Kitchen Confidential was written by the recently departed Anthony Bourdain. He was one of the OG bad boy chefs and Kitchen Confidential was his story. He told it like it was. The gore the grit and what the rules were. I took it seriously, particularly the bit about tough gritty female line cooks. He spoke about the hot sweaty loud realness of service and what it means to do service every day.
Every job I took, every shift I did I took that attitude with me. I still do even though I don’t cook in commercial kitchens anymore. The pride of being one of ‘them’. There is a Bourdain quote out there I can’t quite find right now about the difference between chefs and non chefs/diners that’s the truest thing ever written. As I get older his description of aches, pains, scars, burns and the creaks of being a chef rings true as well. Even though I’m technically front of house now I will always in my heart be a chef.

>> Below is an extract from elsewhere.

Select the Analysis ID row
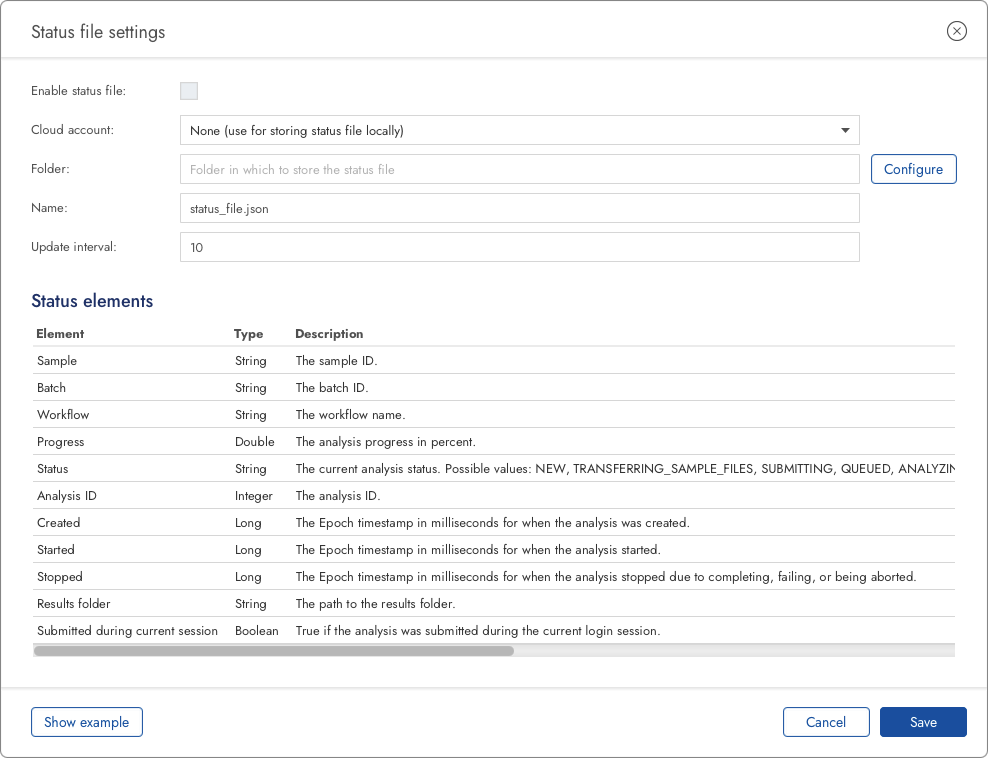pos(66,496)
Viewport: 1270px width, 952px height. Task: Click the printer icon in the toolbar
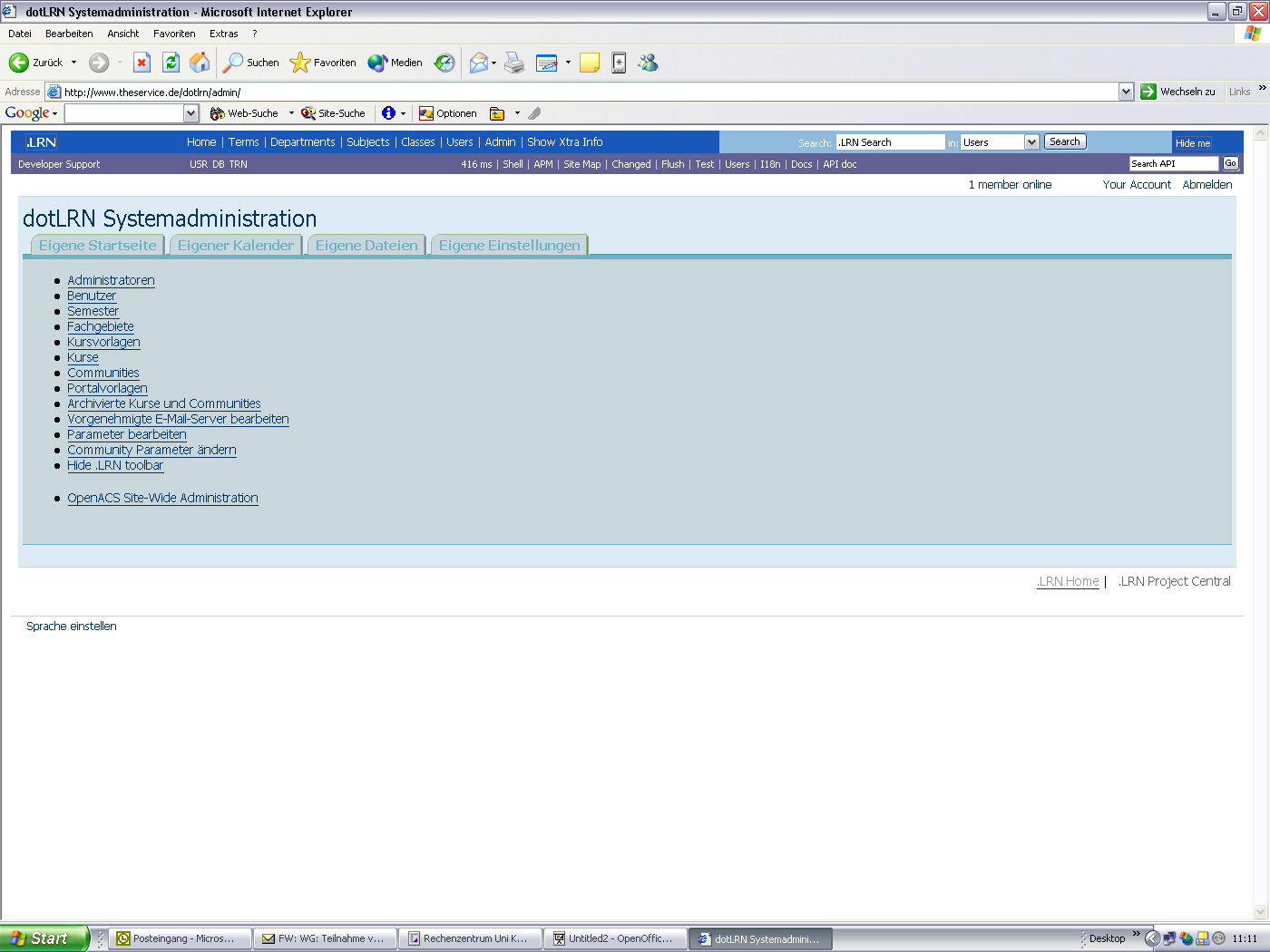[x=514, y=63]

I don’t have any culinary idols. No ones style I’d like to replicate. Bourdain was the closest I got. I didn’t even want to cook like him, I just wanted to be that dang cool. To be able to steer the pirate ship and make it to the other side in one piece. I also think he’s where I got the idea being a foodie was a shit idea. Be a normal person eating real food. Try all the things.
In any case if it wasn’t for Anthony Bourdain and his real as fuck book I wouldn’t have bought my ticket to get on this ride. Wouldn’t have met my husband and some of the best people I know, and I wouldn’t be married with 2 kids. So thanks Chef. Thanks for everything.